Dorian Gray’in Portresi (1945)
İnsanın en büyük korkusu yaşlanmak. Çağımızın yenilgisi desek yerinde olur mu bilmiyorum. Dorian Gray’in Portresi, işte bu korkumuzu yüzümüze vuruyor. Hem de en çarpıcı şekilde. Oscar Wilde’ın yayımlanmış tek romanı olan kitap, o dönemde çok uygun bulunmamış. Hatta Wilde iki yıl hapis cezasına çarptırılmış. Kendisi yerine tuvaldeki portresinin yaşlanması dileyen ve bu dileği gerçekleşince yoldan çıkıp yozlaşan haz ve güzellik tutkunu yakışıklı bir adamı konu alır. Roman bir çok defa sinemaya uyarlandı ancak 1975 yapımı filmin senaryo yazımında bizzat Wilde olduğu için benim tercihim oldu. Albert Lewin yönetmenliğini yaptığın filmin yakışıklı yıldızı ise Hurd Hatfield.
Enemy (2014)
Portekizli farklı bir yazar Jose Saramago. Masalsı bir dili var. 1998 yılında Frankfurt Kitap Fuarı’ndan havaalanına doğru gitmekteyken Nobel Edebiyat Ödülü’nü aldığı öğrenilince fuara tekrar davet edilen Saramago “bırakın karıma gideyim” diyerek ona gönül tellerimizi titreten kitaplar yazdıran romantizmi gözler önüne serer. Yazarın beyaz perdeye uyarlanan romanları içinde en dikkat çekici olan “Enemy” Kopyalanmış Adam romanı uyarlamasıdır. ‘Düşman’, hayatından bezmiş tarih öğretmeni Adam’ın bir gün bir filmde tıpkı kendisine benzeyen bir aktörü görüp peşine düşmesini anlatıyor. Romanla film arasında büyük farklar gördüğümüz bir uyarlamadır bu. Zira filmde takıntılı baş rolümüz Kanadalı Adam iken kitapta karakterimiz Portekizli Tertuliano Maximo Afonso. Saramago bize kitabın neredeyse yarısından fazlasında karakterinin kendine benzeyen adama gittikçe büyüyen takıntısını anlatıyorken filmde bu gelişim çok hızlı atlandığından film bitince izleyicinin kafasında cevaplanmamış sorular kalıyor.

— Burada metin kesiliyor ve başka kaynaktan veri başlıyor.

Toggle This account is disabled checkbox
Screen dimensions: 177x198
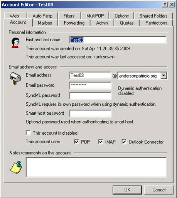pyautogui.click(x=28, y=133)
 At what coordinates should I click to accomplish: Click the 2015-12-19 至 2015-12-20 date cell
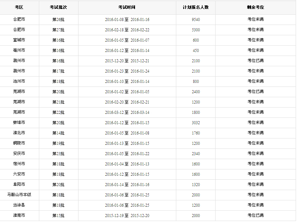(127, 215)
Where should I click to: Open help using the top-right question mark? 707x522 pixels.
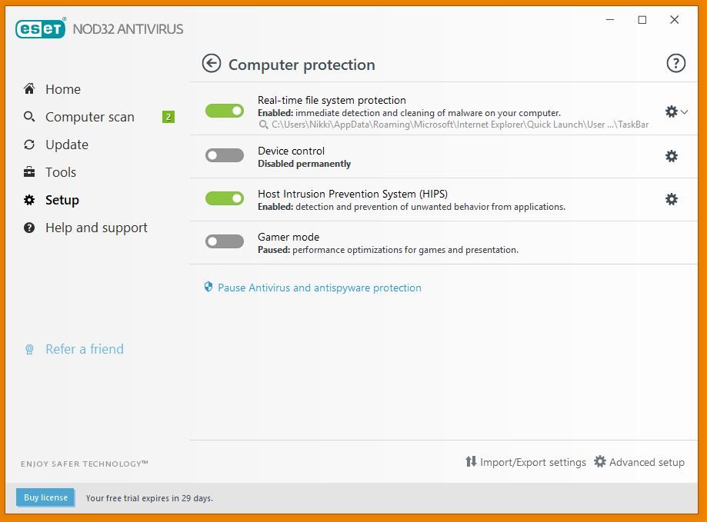676,63
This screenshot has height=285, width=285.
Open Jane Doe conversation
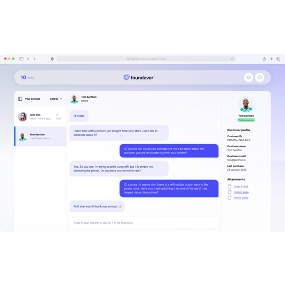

Koku: Bir Katilin Hikayesi (2006)
Patrick Süskind’in dünya çapında tanınmasını sağlayan romanı “Koku”, koku üretme konusunda gerçek bir dahi olan ancak kendi kokusu olmayan Jean-Baptiste Grenouille hikayesini anlatır. Koku uğruna cinayet işlemeyi dahi göze alan bu gencin hikayesi 2006 yılında beyaz perdeye uyarlandı. Yönetmen koltuğunda Tom Tykwer’ı gördüğümüz filmin başrol oyuncusu ise Ben Whishaw. Her sayfasında farklı bir rayiha olan kitabı beyaz perdeye uyarlamak da kolay değil tabi ki, ama başarısız bir film asla diyemeyiz. Bazen filmleri kitaplardan ayrı düşünmek gerekir.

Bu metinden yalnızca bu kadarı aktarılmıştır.